Flentrop popped onto the radar screen in the US after the firm's 1958 installation of an instrument in the Busch-Reisinger Germanic Museum at Harvard University, a commission from Anglo-American organist E. Power Biggs who had caught the period instrument bug during his travels and recordings in Europe.



Widely recorded and featured on radio broadcasts, this instrument was a revelation for organ fans: it was a small instrument and had no orchestral imitation stops, featuring instead traditional indigenous organ sounds. Its design followed the German werkprinzip, a group of principles around which historic organs had been constructed: wind pressures were generally lower than those used in modern times, and pipes were voiced accordingly, often with great care given to how individual ranks blended together. Also, each division of the organ was located in, and its sound focused by, its own discreet case. And of course the instrument featured mechanical action--a physical link between keyboards and the pipe valves; no electricity was involved except to run the blower. And the result was very different from the player's perspective, certainly, but also for the listener: direct and intimate, the sound had a carefully-composed blend and a highly musical intensity that was all its own. It's hard to overstate the role this instrument played in reshaping public tastes in organ sound. Through these early efforts, the organ reestablished its place as an autonomous musical instrument (and not as a one-person "orchestra").

So much for background.

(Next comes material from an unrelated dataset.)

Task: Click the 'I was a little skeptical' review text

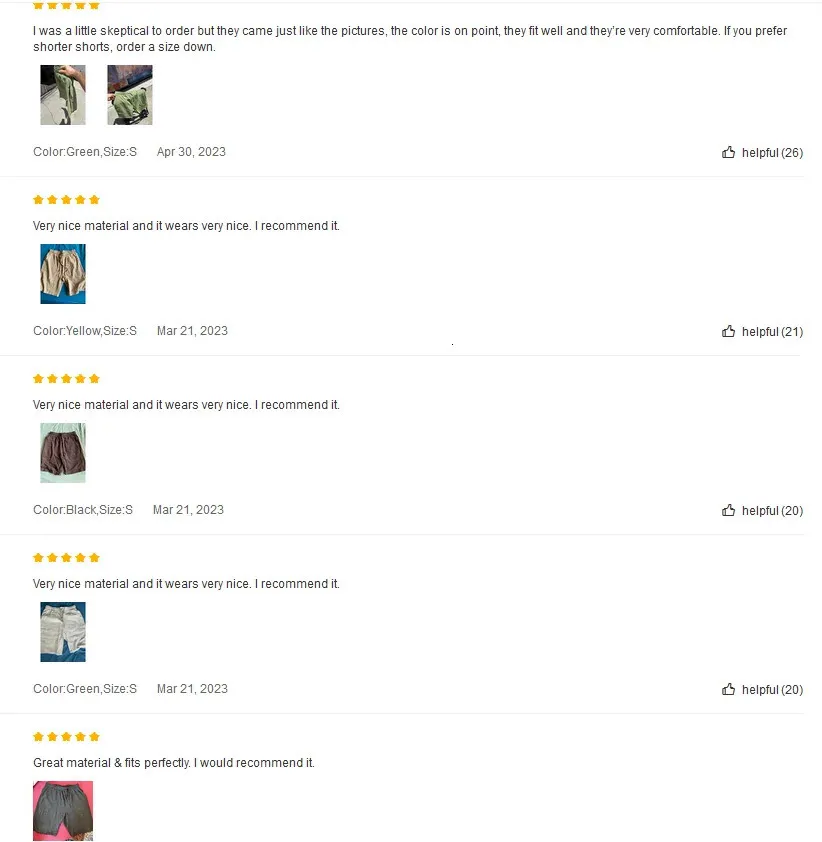Action: (410, 39)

The instrument on our current recording hails from the same shop, not quite a decade after the Harvard instrument was built, when the "neo-baroque" revolution was in full swing. The organ in St. Mark's Cathedral in Seattle was installed in 1965, and bears resemblance to the Harvard instrument on several fronts: it is also formed around werkprinzip ideas; it has similarly plain casework; it employs similarly unburnished facade pipes (as opposed to most organs, which have polished tin facades). And while the instrument is larger--as is the acoustic into which it speaks--it is voiced with the same attention and personality as the smaller Harvard instrument displays.

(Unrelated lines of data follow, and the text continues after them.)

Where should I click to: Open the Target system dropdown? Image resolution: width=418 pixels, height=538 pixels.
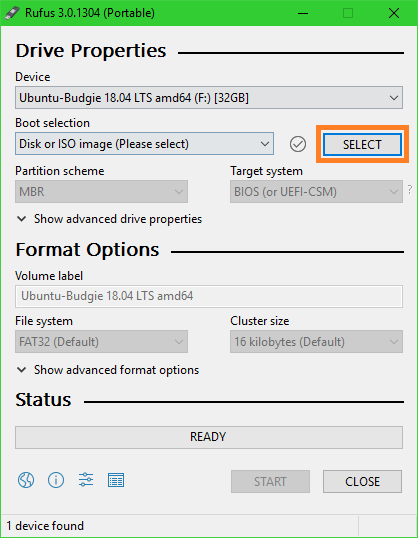point(316,191)
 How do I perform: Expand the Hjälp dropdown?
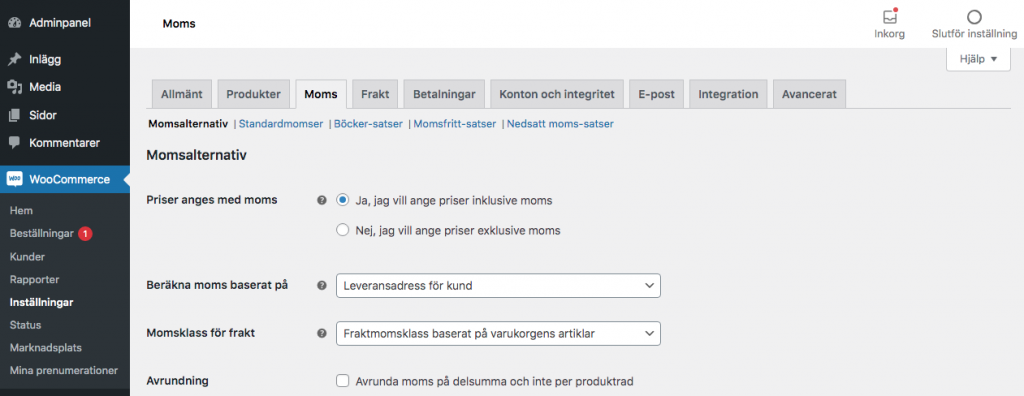978,59
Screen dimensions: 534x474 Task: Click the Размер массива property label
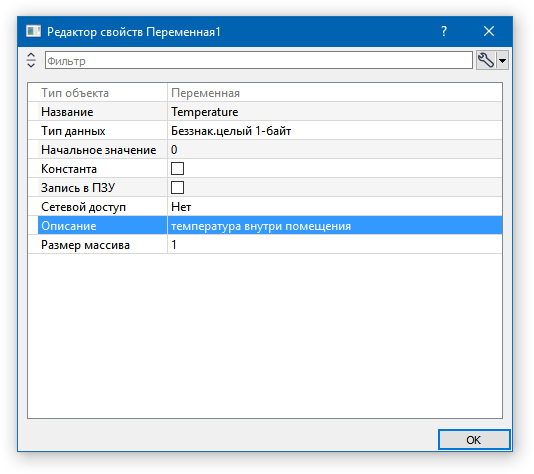[85, 245]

Biggs played the expected classic repertoire on his Flentrop, but he also stressed that the sound fundamental principles used in its design and construction would do justice to any music. And so in addition to recordings of Sweelinck and Gabrieli and lots of Bach, of course, we also got, for example, the organ sonatas of Paul Hindemith. Everything sounded brilliant: clear and lucid, and with a certain very musical intensity.

What I didn't hear from that Flentrop was anything from late-19th & 20th Century France. That organ lacked the appropriate reeds and any kind of swell box, which made for quite a stretch with this repertoire. But I always wondered what, say, a Franck Choral would sound like on that organ; not authentic, surely, but perhaps compelling just the same. The 1965 St. Mark's Flentrop has no such limitations (especially after a careful 1994 rebuild by Paul Fritts). Here we have the resources for anything in the organ repertoire. And it demonstrates, as Biggs predicted, how far a solid foundation can go in making a persuasive case. In addition to having very French-sounding reeds for solo work and in the Pedal, the voicing is clear and bright, and the mechanical action gives a crisp, immediate response.

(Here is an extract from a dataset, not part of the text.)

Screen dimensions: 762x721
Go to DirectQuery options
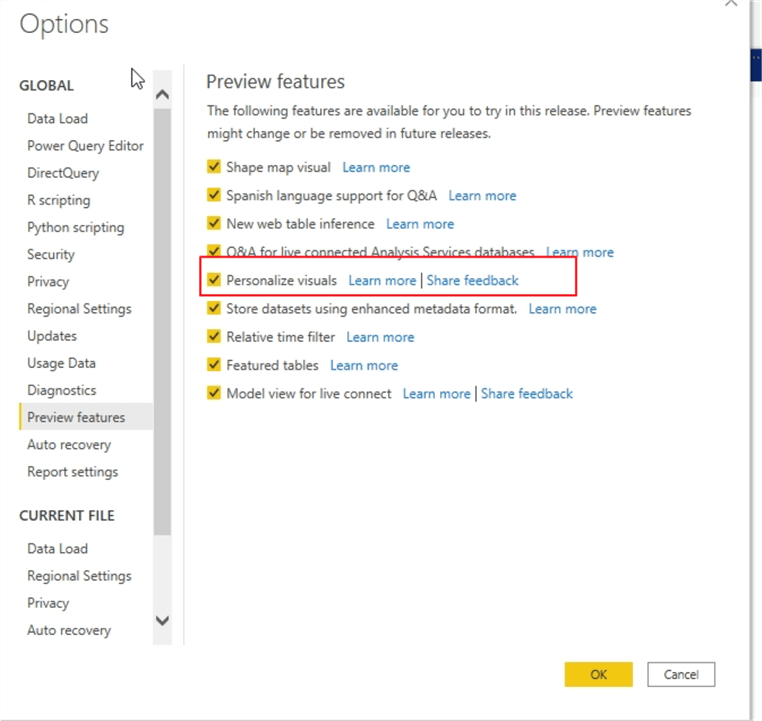63,173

J. Melvin Butler is a specialist in French repertoire, and gives a fabulous performance. I confess my heart flutters for the Franck and Tournemire and Messiaen here; I'm less able to connect with the French baroque, which is my own limitation. Doubtless the de Grigny and Balbastre and Daquin and Clerambault are as well-treated in Dr. Butler's hands, but I just find it hard to sink my teeth into them.

The recording, as always from Loft, is brilliant and quite silent. St. Mark's is a pretty cavernous space--well-suited to much of this repertoire--and the recording captures the space very well.

Sunday, December 14, 2008

The French Up North


Charles Tournemire
12 Préludes-Poèmes for Piano, Op. 58
Lise Boucher, piano
ATMA Classique, ACD22329
(October, 2004)

***

Charles Tournemire (1870-1939) was titular organist at the Basilique Ste. Clotilde in Paris, a post previously held by César Franck. Ste Clotilde is one of the municipal church posts in Paris from which, along with the Paris Conservatoire (now the Conservatoire National Supérieur de Musique et de Danse de Paris, or CNSMDP), came a remarkable school of composers from the middle 1800s. Indeed, César Franck can be considered the Godfather of this school, a movement which produced so many luminaries: Jacques-Nicolas Lemmens, Alexandre Guilmant, Charles-Marie Widor, Louis Vierne, Gabriel Fauré, Joseph Bonnet, Theodore Dubois, Camille Saint-Saens, Maurice Duruflé, Jean Langlais, Jeanne Demessieux, Marcel Dupré, Pierre Cochereau, Philippe Lefebvre, Olivier Messiaen. What a list. And the tradition continues to the present day: Jean Guillou at St. Eustache, Daniel Roth at St. Sulpice, Naji Hakim at Sainte-Trinité, Olivier Latry at Notre Dame and Vincent Warnier holds the organ chair at St. Etienne-du-mont jointly with Thierry Escaich.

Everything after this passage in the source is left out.